> [Your instructions]
Reproduce exactly the lines of this material that begin at the line with "Image resolution: width=754" and end at the line with "Given: Click the", both included. Omit the pictures and everything else.
- - - - -
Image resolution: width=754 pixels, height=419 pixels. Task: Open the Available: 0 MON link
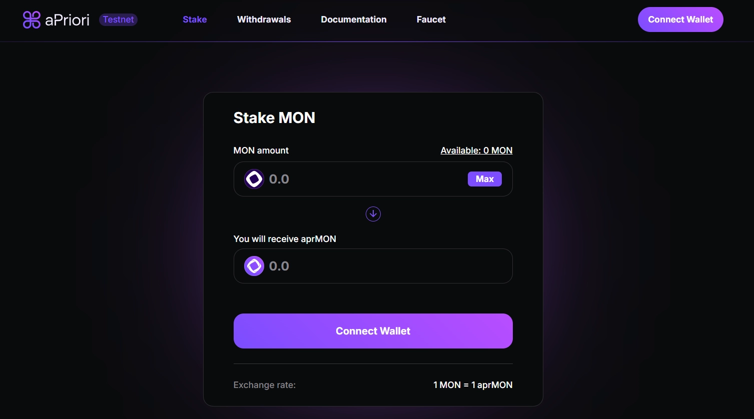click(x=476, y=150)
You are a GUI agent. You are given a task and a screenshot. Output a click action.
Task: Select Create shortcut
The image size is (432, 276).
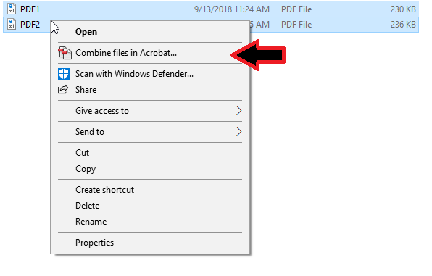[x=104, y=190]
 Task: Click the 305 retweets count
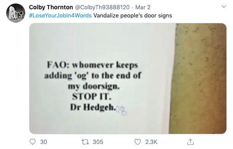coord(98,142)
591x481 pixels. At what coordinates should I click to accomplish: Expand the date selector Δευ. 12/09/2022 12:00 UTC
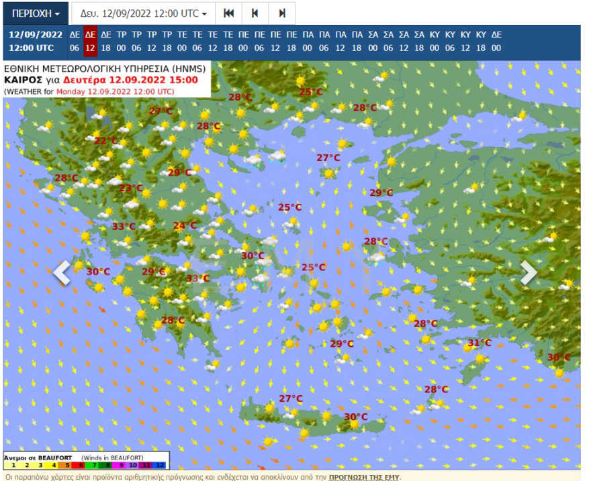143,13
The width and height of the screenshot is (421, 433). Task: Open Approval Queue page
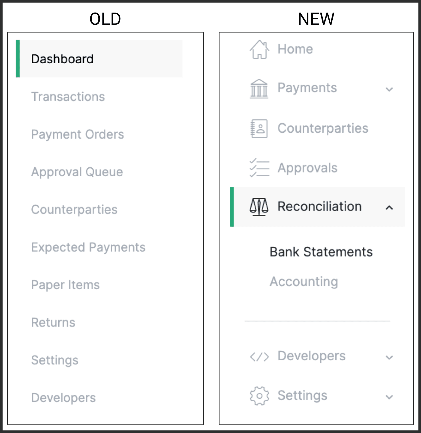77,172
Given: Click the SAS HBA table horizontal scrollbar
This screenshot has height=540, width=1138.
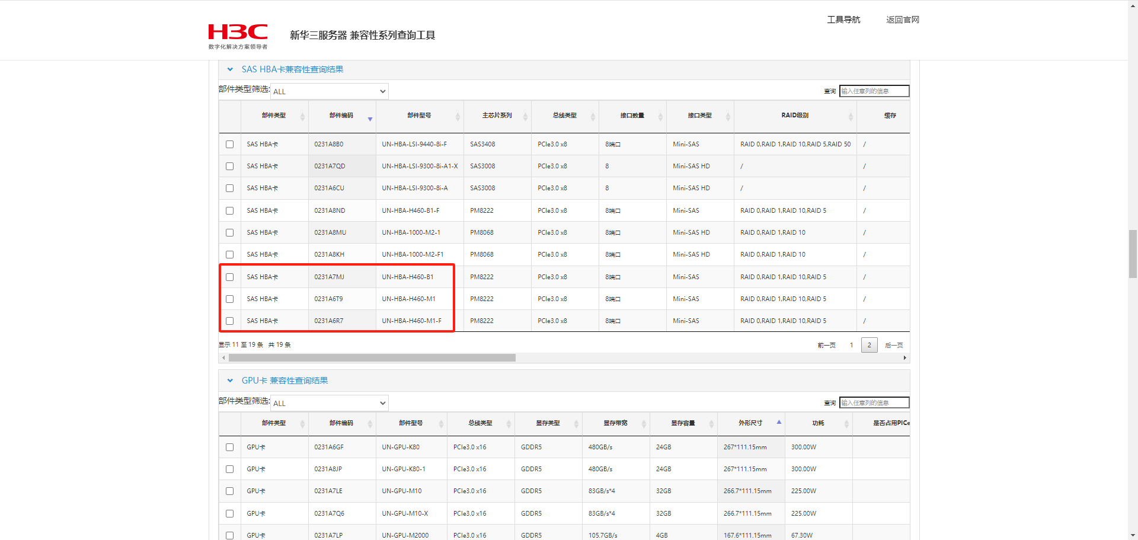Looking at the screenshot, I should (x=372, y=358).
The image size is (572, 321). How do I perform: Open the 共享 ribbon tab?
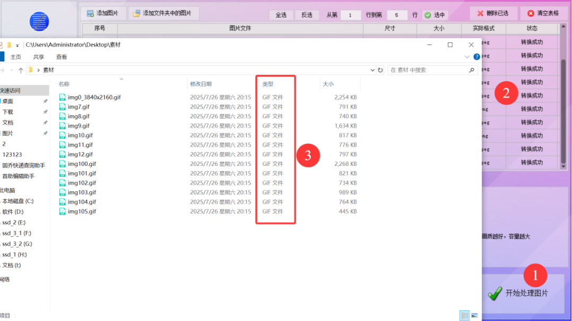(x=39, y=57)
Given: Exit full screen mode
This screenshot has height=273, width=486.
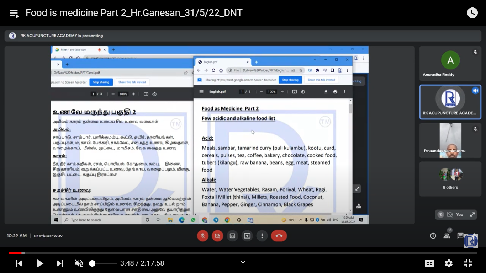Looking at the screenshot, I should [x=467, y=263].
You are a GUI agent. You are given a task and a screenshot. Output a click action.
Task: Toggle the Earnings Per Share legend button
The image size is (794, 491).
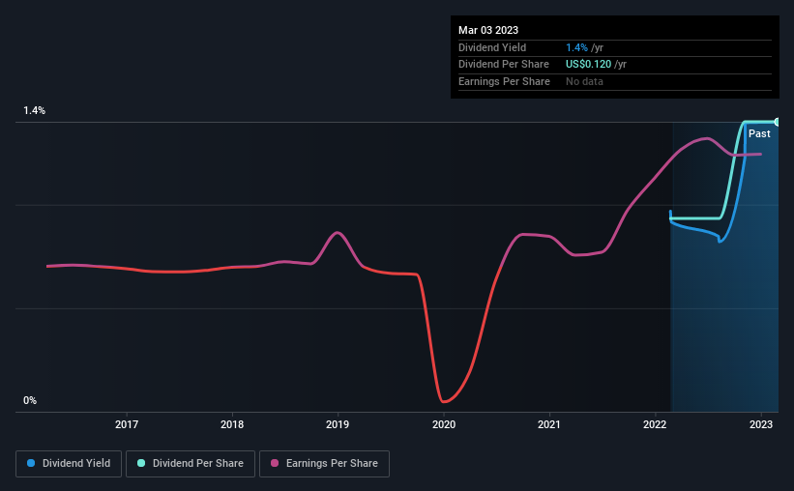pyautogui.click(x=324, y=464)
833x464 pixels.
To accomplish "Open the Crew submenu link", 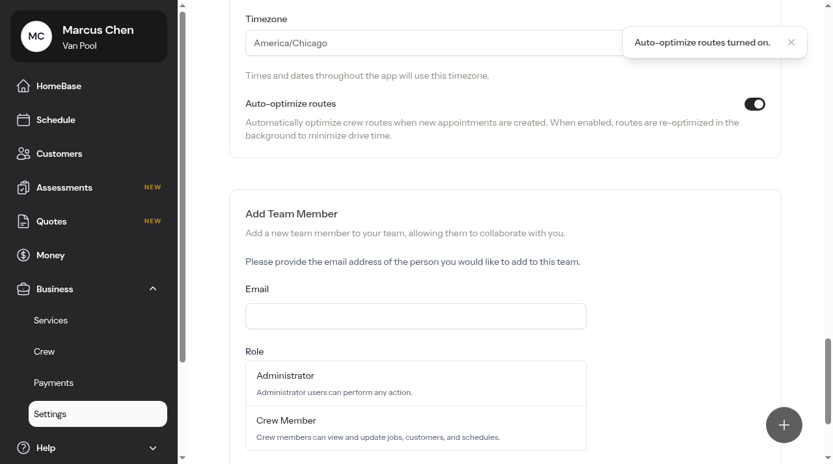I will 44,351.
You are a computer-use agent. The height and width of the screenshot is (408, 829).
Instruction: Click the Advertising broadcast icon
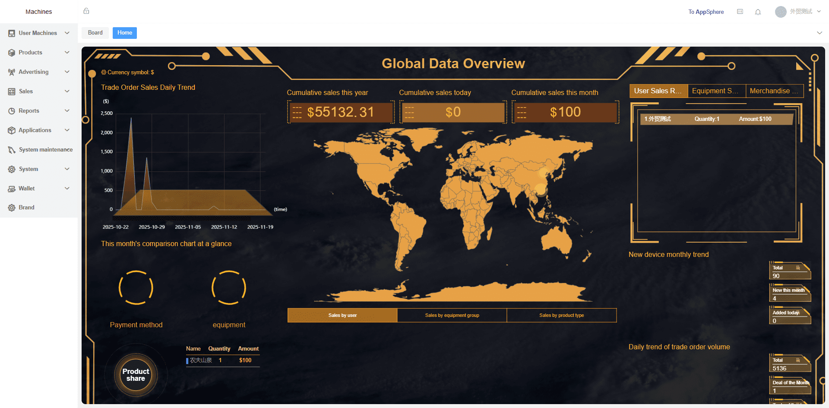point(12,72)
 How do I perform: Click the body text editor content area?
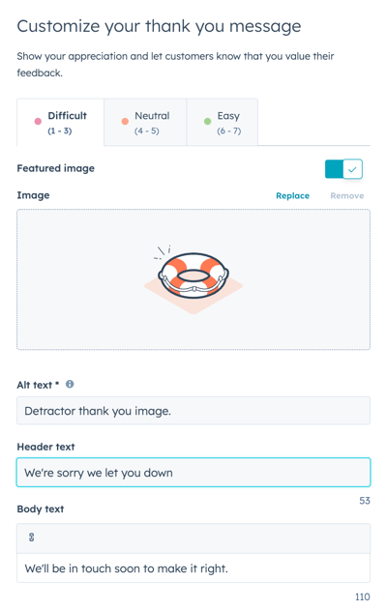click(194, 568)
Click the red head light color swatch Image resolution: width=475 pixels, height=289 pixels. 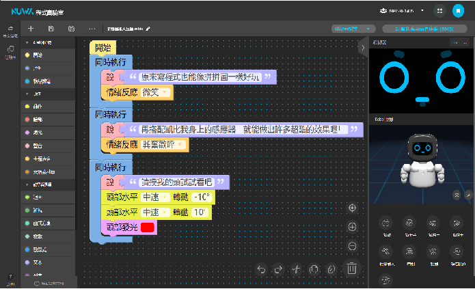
- - - - -
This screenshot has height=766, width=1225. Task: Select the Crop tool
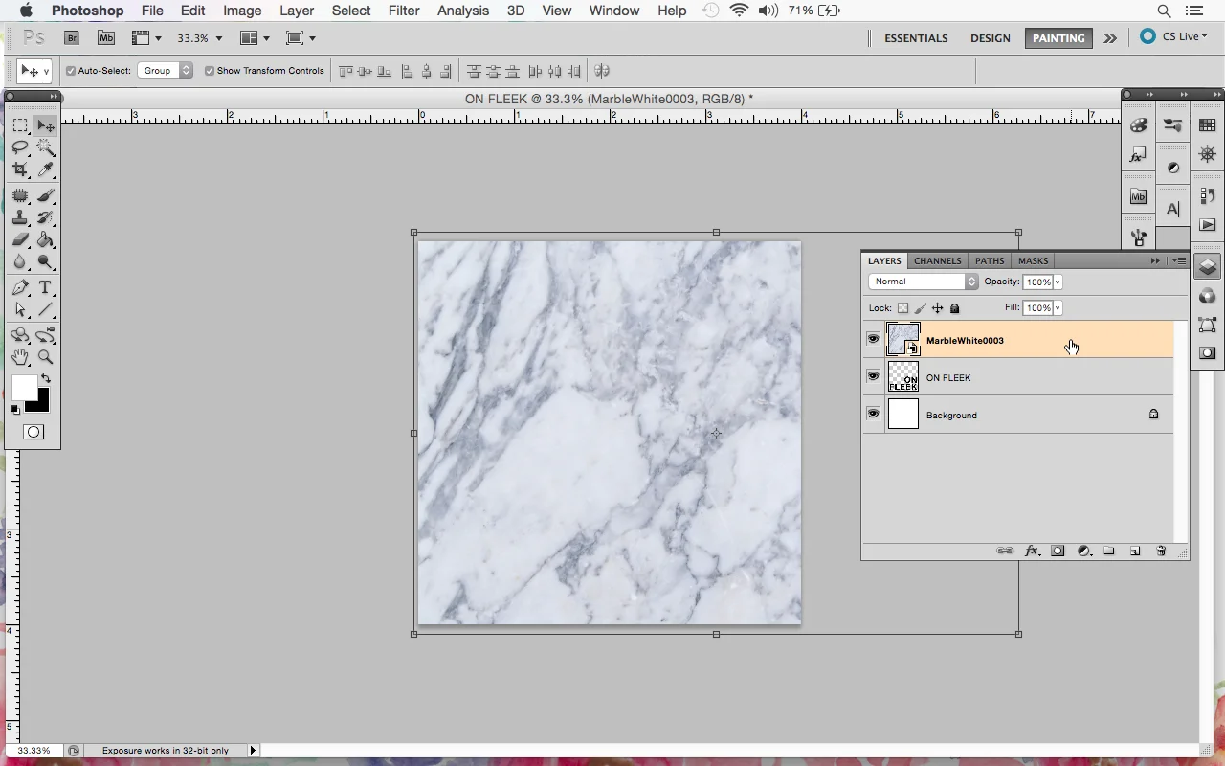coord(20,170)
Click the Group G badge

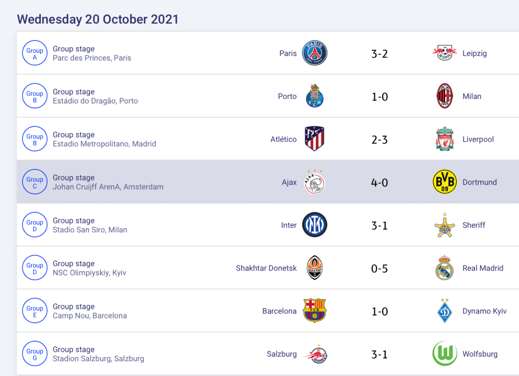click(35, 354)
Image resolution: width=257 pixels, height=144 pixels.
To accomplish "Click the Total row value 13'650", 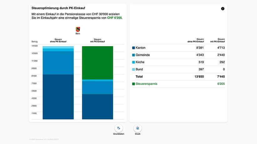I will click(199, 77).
- - - - -
> [Task response]
Image resolution: width=754 pixels, height=419 pixels. Task: Open the Available: 0 MON link
click(x=476, y=150)
You are a GUI agent. You are given a task and a screenshot. Output a click action.
Task: Select Create shortcut
The image size is (432, 276).
[x=104, y=190]
 Task: Click the 305 retweets count
coord(98,142)
591x481 pixels. At what coordinates should I click to accomplish: Expand the date selector Δευ. 12/09/2022 12:00 UTC
143,13
The width and height of the screenshot is (421, 433). Task: Open Approval Queue page
77,172
Given: Click the SAS HBA table horizontal scrollbar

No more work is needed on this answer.